-- DATA EXCERPTS follows --

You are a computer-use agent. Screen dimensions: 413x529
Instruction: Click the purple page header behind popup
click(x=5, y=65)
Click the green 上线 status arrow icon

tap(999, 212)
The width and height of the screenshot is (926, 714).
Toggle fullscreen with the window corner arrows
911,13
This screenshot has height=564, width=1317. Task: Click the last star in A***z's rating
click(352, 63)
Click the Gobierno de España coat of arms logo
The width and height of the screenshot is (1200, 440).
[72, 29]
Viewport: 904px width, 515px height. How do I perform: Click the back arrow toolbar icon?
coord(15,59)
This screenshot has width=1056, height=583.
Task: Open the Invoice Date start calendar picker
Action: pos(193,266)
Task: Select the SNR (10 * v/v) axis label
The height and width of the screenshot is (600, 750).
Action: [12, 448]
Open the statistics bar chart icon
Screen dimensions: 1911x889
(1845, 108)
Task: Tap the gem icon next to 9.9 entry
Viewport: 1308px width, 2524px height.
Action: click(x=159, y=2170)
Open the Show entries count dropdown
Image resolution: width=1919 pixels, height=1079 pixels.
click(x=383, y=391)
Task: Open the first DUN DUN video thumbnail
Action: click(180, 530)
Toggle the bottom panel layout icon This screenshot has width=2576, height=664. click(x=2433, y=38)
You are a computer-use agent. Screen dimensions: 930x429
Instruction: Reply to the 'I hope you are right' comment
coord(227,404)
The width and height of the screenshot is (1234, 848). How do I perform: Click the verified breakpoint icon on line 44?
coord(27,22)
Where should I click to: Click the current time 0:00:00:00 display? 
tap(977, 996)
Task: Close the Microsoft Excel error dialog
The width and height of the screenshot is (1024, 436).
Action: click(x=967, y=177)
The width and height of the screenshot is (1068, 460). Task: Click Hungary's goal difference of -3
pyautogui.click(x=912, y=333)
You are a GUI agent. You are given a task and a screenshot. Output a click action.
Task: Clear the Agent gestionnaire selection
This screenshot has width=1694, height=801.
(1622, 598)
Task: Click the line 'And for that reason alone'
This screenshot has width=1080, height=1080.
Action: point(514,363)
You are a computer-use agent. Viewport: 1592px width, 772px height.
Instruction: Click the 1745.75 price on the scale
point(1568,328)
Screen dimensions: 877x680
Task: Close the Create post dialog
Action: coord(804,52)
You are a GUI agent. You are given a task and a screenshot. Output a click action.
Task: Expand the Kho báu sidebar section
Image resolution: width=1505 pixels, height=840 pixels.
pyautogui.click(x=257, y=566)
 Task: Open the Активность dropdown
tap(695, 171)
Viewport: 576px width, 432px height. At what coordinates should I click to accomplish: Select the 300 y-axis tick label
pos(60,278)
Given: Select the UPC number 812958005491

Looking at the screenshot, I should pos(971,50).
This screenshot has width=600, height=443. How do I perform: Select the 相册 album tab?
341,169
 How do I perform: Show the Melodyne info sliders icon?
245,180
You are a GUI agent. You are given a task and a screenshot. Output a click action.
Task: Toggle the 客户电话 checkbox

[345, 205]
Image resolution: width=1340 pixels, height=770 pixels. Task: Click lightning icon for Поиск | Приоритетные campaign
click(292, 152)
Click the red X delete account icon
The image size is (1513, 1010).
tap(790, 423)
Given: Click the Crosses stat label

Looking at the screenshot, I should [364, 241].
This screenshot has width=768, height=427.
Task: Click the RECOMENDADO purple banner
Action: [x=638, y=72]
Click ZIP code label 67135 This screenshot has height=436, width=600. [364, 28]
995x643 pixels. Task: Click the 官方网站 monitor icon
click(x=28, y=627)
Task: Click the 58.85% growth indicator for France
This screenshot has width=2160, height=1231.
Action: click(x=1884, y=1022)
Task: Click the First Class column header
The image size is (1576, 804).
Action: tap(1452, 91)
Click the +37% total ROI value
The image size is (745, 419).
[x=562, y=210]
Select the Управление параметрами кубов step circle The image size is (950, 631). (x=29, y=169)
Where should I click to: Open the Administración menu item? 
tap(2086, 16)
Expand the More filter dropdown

-- DATA EXCERPTS concluded --

#### TASK:
Return, line for line and unchanged, the data from its first line through the line containing "Task: Clear the Agent gestionnaire selection".

#### TASK SOLUTION:
You are a computer-use agent. Screen dimensions: 413x529
Instruction: Click the purple page header behind popup
click(x=5, y=65)
Click the green 上线 status arrow icon

tap(999, 212)
The width and height of the screenshot is (926, 714).
Toggle fullscreen with the window corner arrows
911,13
This screenshot has height=564, width=1317. Task: Click the last star in A***z's rating
click(352, 63)
Click the Gobierno de España coat of arms logo
The width and height of the screenshot is (1200, 440).
[72, 29]
Viewport: 904px width, 515px height. How do I perform: Click the back arrow toolbar icon?
coord(15,59)
This screenshot has width=1056, height=583.
Task: Open the Invoice Date start calendar picker
Action: pos(193,266)
Task: Select the SNR (10 * v/v) axis label
The height and width of the screenshot is (600, 750).
Action: [12, 448]
Open the statistics bar chart icon
Screen dimensions: 1911x889
(1845, 108)
Task: Tap the gem icon next to 9.9 entry
Viewport: 1308px width, 2524px height.
Action: click(x=159, y=2170)
Open the Show entries count dropdown
Image resolution: width=1919 pixels, height=1079 pixels.
click(x=383, y=391)
Task: Open the first DUN DUN video thumbnail
Action: click(180, 530)
Toggle the bottom panel layout icon This screenshot has width=2576, height=664. click(x=2433, y=38)
You are a computer-use agent. Screen dimensions: 930x429
Instruction: Reply to the 'I hope you are right' comment
coord(227,404)
The width and height of the screenshot is (1234, 848). How do I perform: Click the verified breakpoint icon on line 44?
coord(27,22)
Where should I click to: Click the current time 0:00:00:00 display? 
tap(977, 996)
Task: Close the Microsoft Excel error dialog
The width and height of the screenshot is (1024, 436).
Action: click(x=967, y=177)
The width and height of the screenshot is (1068, 460). Task: Click Hungary's goal difference of -3
pyautogui.click(x=912, y=333)
You are a GUI agent. You are given a task and a screenshot. Output a click action.
Task: Clear the Agent gestionnaire selection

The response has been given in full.